Diese Diskrepanz deutet darauf hin, dass junge Menschen einen Arbeitsplatz anstreben – nur nicht in der Transportbranche.

Dieser Trend ist für Deutschland besonders problematisch, da der Logistik- und Produktionssektor in hohem Maße von einem stabilen und reaktionsfähigen Straßengüterverkehrsnetz abhängig ist. Der Mangel an Nachwuchskräften in Verbindung mit einer Welle bevorstehender Ruhestände könnte bald zu Engpässen in Lieferketten führen, die bereits durch Kapazitätsprobleme und regulatorischen Druck belastet sind.

Trotz der wachsenden Besorgnis widerlegt der IRU-Bericht die Annahme, dass die Bezahlung oder die Arbeitszufriedenheit junge Fahrer abschreckt. Im Durchschnitt liegen die Gehälter von LKW-Fahrern in den untersuchten Regionen 30-135 Prozent über den Lebenshaltungskosten, und die IRU stellte keinen Zusammenhang zwischen dem Gehaltsniveau und der Schwere des Mangels fest.

Eine parallel dazu von Michelin in Zusammenarbeit mit Truckfly durchgeführte Umfrage unter 1.100 Fahrern in sieben europäischen Märkten ergab, dass 81 Prozent der Fahrer mit ihrer Arbeit zufrieden sind, wobei sich 57 Prozent als sehr oder äußerst zufrieden bezeichneten. Der Bericht stellt fest, dass Fahrer unter 25 Jahren am zufriedensten sind, was darauf hindeutet, dass das Hauptproblem der Zugang und die Wahrnehmung sind und nicht die Arbeitsbedingungen oder die Bindung an das Unternehmen.

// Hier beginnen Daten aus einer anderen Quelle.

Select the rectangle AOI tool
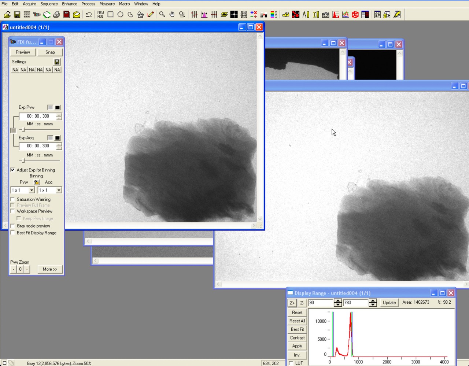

Es gibt kein Patentrezept zur Lösung der Krise“, räumte de Pretto ein. „Aber dieser Bericht zeigt wichtige Lösungen auf, um die wachsende Alterskluft zu schließen und die Fahrer mit mehr Respekt und Würde zu behandeln.”

Zu den Empfehlungen der IRU gehören die Aufforderung an die Regierungen, Berufskraftfahrerlaufbahnen in die nationalen Bildungssysteme zu integrieren, unrealistische Altersgrenzen für die Erteilung von Lizenzen und Qualifikationen abzuschaffen und mehr in sichere, gut ausgestattete Park- und Rastanlagen zu investieren – ein Hauptanliegen, das von 91 Prozent der befragten Fahrer genannt wurde.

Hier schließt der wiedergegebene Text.